Une fois n’est
pas coutume, une réaction immédiate a été observée après la provocation
insoutenable de la désormais tristement célèbre Miss Diongoma. Pour une fois,
les confrères de tous organes confondus ont fustigé et dénoncé cette atteinte aux bonnes mœurs voire.
Les dénonciations ont été unanimes, même s’il faut en profiter pour situer les responsabilités
de la presse dans cette mode de voyeurisme et de l’indécence.
En réalité, si
Mbathio, Ndeye Gueye, Miss Diongoma en sont venues à penser qu’elles sont adulées
ou sont des stars, la faute incombe aux confrères d’une certaine presse qui a
fini d’installer l’indécence et la vulgarité
dans nos regards par le truchement des photos diffusées sur internet,
des émissions télés et des clips.
Au Sénégal, l’arrivée de toute cette horde
d’impertinents, de danseurs, de lutteurs, de jet jeteuses vulgaires coïncide
avec l’avènement d’une presse dite people avec des jeunes formés sur le tas qui
ont profité des carences remarquables de
la régulation des medias. Les observateurs avertis de la société sénégalaise
ont noté que ces phénomènes de dégradation
des mœurs s’est accélérée depuis …2005, année de naissance du boom de la lutte
et des clips vulgaires dans nos télévisions.
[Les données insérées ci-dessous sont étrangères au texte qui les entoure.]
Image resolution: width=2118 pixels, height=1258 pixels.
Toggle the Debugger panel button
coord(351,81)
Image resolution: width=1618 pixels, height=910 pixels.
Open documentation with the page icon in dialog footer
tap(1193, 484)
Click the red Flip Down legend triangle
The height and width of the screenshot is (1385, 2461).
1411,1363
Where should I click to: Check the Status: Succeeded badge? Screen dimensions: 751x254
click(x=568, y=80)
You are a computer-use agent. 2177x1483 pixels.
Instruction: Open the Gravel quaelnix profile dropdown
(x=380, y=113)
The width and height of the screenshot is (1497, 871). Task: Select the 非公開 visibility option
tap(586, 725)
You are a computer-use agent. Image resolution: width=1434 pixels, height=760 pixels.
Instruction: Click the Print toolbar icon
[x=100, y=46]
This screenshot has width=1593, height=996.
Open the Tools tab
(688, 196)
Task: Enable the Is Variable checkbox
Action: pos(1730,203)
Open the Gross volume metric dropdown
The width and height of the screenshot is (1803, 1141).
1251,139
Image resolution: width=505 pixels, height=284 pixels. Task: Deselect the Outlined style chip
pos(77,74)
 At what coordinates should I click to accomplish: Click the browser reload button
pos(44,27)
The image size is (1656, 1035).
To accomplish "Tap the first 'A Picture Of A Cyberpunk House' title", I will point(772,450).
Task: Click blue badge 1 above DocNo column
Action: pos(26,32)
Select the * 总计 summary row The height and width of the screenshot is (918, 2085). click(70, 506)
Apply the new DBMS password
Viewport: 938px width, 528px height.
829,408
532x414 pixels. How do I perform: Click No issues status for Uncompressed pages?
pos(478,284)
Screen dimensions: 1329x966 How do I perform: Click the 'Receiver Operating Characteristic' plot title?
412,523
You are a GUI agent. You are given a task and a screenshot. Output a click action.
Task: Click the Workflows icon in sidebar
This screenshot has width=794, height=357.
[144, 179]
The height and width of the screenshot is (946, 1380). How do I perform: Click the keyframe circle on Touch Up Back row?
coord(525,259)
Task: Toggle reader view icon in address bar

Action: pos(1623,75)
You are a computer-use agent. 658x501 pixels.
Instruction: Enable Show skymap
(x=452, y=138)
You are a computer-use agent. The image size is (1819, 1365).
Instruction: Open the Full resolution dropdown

L’avènement des sites internet
d’information people a accentué les dérives
surtout avec l’arrivée d’une nouvelle génération d’e-journalistes et
photographes paparazzi jeunes, pas formés aux règles journalistiques.
Faites un tour
aux Almadies dans certaines boites de nuit, vous découvririez un Sénégal différent
de celui dans lequel vous pensez vivre. Il faut le dire pour le regretter, les autorités
ont laissé pourrir une situation devenue
presque out of control. A commencer par le CNRA qui est dans une position de permissivité
incroyable devant les dérives notées dans les medias audiovisuels. J’ai été déçu
quand Babacar Toure, nouveau président de cet organe, dire qu’il ne sera pas un
gendarme de la presse. Dommage, notre grand frère et doyen a raté une occasion de rétablir l’autorité du CNRA
dont la mission est aussi de sauvegarder les bonnes mœurs dans les medias. Tout
le monde sait qu’il ya quand même des dérives dans la presse sénégalaise. La
courageuse Diatou Cisse ancienne SG du Synpics l’a toujours reconnu, mais elle
n’a jamais été soutenue dans ce combat pour l’assainissement du secteur de la
presse.
Au nom de la liberté de la presse doit-on tout dire, tout
montrer ? Je pense que les Sénégalais en ont assez des dérives de langage,
de tenues quotidiennement véhiculées dans les radios, les télés et autres
supports.
En réalité, ces
images choquantes sont un couteau à double tranchant pour les medias :
devant le devoir d’informer les confrères se laissent souvent anesthésier en
oubliant le filtrage de la responsabilité qui incombe à chaque journaliste ou
reporter. Certains me diront que la presse n’est que le miroir de la société,
mais elle a aussi, disais je, la capacité à protéger cette même société dans le
respect de la clause de conscience.
Mbathio, Ndeye
Gueye et consorts sont sur tous les plateaux des grandes émissions de nos
chaines de télé et radio, les mannequins sont les chouchous des medias
audiovisuels et des portails web.
Pour faire le buzz et capter l’audimat, les
medias s’arrachent ces stars d’un genre nouveau ou les lutteurs.
Résultat : nous avons laissé
s’installer la vulgarité, l’indécence et l’impudeur. Il faut quand même
dire que si ces nouvelles stars ont du succès c’est à cause de la dégradation
des mœurs et de l’indigence morale et sexuelle de la société sénégalaise.